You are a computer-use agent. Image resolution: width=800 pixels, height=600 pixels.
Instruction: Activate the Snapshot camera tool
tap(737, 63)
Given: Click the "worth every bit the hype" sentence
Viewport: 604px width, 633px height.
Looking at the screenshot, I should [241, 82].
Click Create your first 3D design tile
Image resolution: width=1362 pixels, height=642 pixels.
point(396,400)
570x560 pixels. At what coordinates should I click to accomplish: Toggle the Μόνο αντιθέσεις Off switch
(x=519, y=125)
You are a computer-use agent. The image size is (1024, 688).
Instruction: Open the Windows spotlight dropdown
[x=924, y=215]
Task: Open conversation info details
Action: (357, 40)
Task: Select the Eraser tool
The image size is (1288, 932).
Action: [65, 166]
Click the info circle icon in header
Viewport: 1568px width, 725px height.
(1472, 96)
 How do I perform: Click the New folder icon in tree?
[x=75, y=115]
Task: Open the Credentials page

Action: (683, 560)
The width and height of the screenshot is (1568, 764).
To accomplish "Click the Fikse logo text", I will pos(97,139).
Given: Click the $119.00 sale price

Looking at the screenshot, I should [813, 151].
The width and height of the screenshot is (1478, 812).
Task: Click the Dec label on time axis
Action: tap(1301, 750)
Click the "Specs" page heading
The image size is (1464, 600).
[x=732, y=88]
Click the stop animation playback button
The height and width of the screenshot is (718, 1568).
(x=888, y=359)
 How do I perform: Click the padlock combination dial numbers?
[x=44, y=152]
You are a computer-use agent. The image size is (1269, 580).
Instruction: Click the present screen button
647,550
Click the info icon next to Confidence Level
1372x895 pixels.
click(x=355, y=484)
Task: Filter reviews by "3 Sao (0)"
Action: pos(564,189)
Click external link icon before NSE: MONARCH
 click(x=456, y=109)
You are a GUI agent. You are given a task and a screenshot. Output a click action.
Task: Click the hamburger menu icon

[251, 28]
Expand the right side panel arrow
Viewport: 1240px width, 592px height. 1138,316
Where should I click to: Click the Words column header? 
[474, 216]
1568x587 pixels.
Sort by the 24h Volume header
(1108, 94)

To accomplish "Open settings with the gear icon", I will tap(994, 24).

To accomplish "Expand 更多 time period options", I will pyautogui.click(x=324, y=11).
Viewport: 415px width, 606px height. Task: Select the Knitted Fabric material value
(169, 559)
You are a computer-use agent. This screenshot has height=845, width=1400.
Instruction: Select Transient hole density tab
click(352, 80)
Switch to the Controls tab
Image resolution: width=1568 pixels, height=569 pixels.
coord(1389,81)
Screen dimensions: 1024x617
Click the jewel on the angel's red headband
-----
■ What is expected
Please retype all of the lines above exactly.

■ Answer below
You are a computer-use agent. Image resolution: width=800 pixels, height=600 pixels.
Instruction: Activate the Snapshot camera tool
tap(737, 63)
Given: Click the "worth every bit the hype" sentence
Viewport: 604px width, 633px height.
Looking at the screenshot, I should [241, 82].
Click Create your first 3D design tile
Image resolution: width=1362 pixels, height=642 pixels.
point(396,400)
570x560 pixels. At what coordinates should I click to accomplish: Toggle the Μόνο αντιθέσεις Off switch
(x=519, y=125)
You are a computer-use agent. The image size is (1024, 688).
Instruction: Open the Windows spotlight dropdown
[x=924, y=215]
Task: Open conversation info details
Action: (357, 40)
Task: Select the Eraser tool
The image size is (1288, 932).
Action: [65, 166]
Click the info circle icon in header
Viewport: 1568px width, 725px height.
(1472, 96)
 How do I perform: Click the New folder icon in tree?
[x=75, y=115]
Task: Open the Credentials page

Action: (683, 560)
The width and height of the screenshot is (1568, 764).
To accomplish "Click the Fikse logo text", I will pos(97,139).
Given: Click the $119.00 sale price

Looking at the screenshot, I should [813, 151].
The width and height of the screenshot is (1478, 812).
Task: Click the Dec label on time axis
Action: tap(1301, 750)
Click the "Specs" page heading
The image size is (1464, 600).
[x=732, y=88]
Click the stop animation playback button
The height and width of the screenshot is (718, 1568).
(x=888, y=359)
 How do I perform: Click the padlock combination dial numbers?
[x=44, y=152]
You are a computer-use agent. The image size is (1269, 580).
Instruction: Click the present screen button
647,550
Click the info icon next to Confidence Level
1372x895 pixels.
click(x=355, y=484)
Task: Filter reviews by "3 Sao (0)"
Action: pos(564,189)
Click external link icon before NSE: MONARCH
 click(x=456, y=109)
You are a GUI agent. You are given a task and a screenshot. Output a click action.
Task: Click the hamburger menu icon

[251, 28]
Expand the right side panel arrow
Viewport: 1240px width, 592px height. 1138,316
Where should I click to: Click the Words column header? 
[474, 216]
1568x587 pixels.
Sort by the 24h Volume header
(1108, 94)

To accomplish "Open settings with the gear icon", I will tap(994, 24).

To accomplish "Expand 更多 time period options", I will pyautogui.click(x=324, y=11).
Viewport: 415px width, 606px height. Task: Select the Knitted Fabric material value
(169, 559)
You are a computer-use agent. This screenshot has height=845, width=1400.
Instruction: Select Transient hole density tab
click(352, 80)
Switch to the Controls tab
Image resolution: width=1568 pixels, height=569 pixels.
coord(1389,81)
Screen dimensions: 1024x617
Click the jewel on the angel's red headband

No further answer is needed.